Passage:
Start of Block

The cover design of the "...calling all stations..." album was in fact very "dark" for my taste. I thought the same thing about most of the music of that album. I also thought that the change of lead singer was a drastic move, with the new lead singer having a very different voice and style in comparison to Collins`s (in a similar way as in the case of MARILLION with new lead singer Steve Hogarth when he replaced Fish). Anyway, the band still retained some of the "old" musical style they had when Collins was in the band, but now they were more focused in the "dark" aspects of their music and lyrics, like they were trying to re-create the moods of previous "dark" songs like "Home by the Sea / Second Home by the Sea", "Mama", and others which I don`t like very much from their discography. But the band lacked a balance of moods in their music and lyrics, now lacking Collins`s humour and his more "light" musical tastes. So, most of the songs of the "...calling all stations..." album sound to me in a very similar, "dark" way. Even some of the ballads are a bit sad in content. But I think that Wilson really was not very involved in the creation of the content of the album. In fact Banks and Rutherford have recorded most of the tracks before Wilson joined the band. So with the exception of a few songwriting collaborations between the three musicians, the new album was really more the creation of Banks and Rutherford than a real collaboration with Wilson. I think that he was recruited more as a lead singer than anything else.

End of Block

Task details:
Answer these questions about the album review:
(a) Which band's lead singer change does the review compare to this one, and who replaced whom?
(b) Which two musicians recorded most of the tracks before Wilson joined?
(c) Besides a balance of moods, what does the review say the band lacked without Collins?
Use only the review above as your source.

Stored items:
Start of Block

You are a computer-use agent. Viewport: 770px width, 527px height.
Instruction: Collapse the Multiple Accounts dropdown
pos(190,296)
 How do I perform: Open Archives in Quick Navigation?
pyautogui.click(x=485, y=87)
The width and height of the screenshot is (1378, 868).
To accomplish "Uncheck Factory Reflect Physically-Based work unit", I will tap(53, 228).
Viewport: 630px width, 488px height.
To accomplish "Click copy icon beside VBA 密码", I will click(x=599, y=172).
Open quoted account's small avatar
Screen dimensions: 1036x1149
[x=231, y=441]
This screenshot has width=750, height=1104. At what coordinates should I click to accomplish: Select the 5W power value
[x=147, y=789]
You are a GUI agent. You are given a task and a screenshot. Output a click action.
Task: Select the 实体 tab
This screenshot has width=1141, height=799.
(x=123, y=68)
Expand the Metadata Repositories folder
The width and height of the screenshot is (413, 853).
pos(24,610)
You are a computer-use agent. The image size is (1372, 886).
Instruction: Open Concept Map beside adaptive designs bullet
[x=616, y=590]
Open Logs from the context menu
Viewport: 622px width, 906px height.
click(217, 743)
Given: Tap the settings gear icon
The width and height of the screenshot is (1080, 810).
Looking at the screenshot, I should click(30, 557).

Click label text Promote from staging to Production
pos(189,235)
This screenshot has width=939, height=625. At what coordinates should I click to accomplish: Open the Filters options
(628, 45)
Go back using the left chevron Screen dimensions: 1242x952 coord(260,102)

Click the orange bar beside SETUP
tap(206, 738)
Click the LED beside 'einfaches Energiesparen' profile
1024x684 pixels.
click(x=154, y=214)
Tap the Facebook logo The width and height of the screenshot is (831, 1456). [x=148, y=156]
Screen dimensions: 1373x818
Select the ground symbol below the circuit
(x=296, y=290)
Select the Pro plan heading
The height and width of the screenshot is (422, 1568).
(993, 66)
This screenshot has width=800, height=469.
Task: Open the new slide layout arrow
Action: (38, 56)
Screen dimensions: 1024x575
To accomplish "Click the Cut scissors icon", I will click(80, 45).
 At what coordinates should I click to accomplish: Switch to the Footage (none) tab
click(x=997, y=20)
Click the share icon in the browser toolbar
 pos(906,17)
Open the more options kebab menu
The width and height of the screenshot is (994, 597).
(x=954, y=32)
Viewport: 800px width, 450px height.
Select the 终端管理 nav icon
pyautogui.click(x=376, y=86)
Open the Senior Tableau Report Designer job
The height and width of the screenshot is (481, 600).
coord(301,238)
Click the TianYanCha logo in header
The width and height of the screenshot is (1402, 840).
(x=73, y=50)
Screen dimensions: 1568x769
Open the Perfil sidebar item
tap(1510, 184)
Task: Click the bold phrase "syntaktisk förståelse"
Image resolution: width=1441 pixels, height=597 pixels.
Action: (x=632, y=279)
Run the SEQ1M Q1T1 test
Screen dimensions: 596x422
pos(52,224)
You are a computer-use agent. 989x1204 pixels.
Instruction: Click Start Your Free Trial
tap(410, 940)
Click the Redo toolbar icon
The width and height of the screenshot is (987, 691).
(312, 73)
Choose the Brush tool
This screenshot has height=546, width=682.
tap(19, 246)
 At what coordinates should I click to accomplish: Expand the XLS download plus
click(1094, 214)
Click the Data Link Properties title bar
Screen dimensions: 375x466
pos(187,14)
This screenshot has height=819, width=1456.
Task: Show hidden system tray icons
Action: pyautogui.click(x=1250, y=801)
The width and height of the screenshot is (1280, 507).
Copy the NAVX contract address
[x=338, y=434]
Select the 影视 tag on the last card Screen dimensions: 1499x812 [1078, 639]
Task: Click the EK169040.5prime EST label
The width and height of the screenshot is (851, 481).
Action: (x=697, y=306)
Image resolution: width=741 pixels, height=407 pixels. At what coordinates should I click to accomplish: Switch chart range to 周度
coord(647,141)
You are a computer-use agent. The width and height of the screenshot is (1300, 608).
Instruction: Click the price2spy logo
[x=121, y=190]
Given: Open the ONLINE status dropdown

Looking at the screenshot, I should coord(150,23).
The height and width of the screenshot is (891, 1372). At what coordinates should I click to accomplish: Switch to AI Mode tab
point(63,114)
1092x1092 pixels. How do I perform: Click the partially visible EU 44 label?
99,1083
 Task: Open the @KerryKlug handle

End of Block

Answer box:
(a) MARILLION, where Steve Hogarth replaced Fish.
(b) Banks and Rutherford.
(c) Collins's humour and his more "light" musical tastes.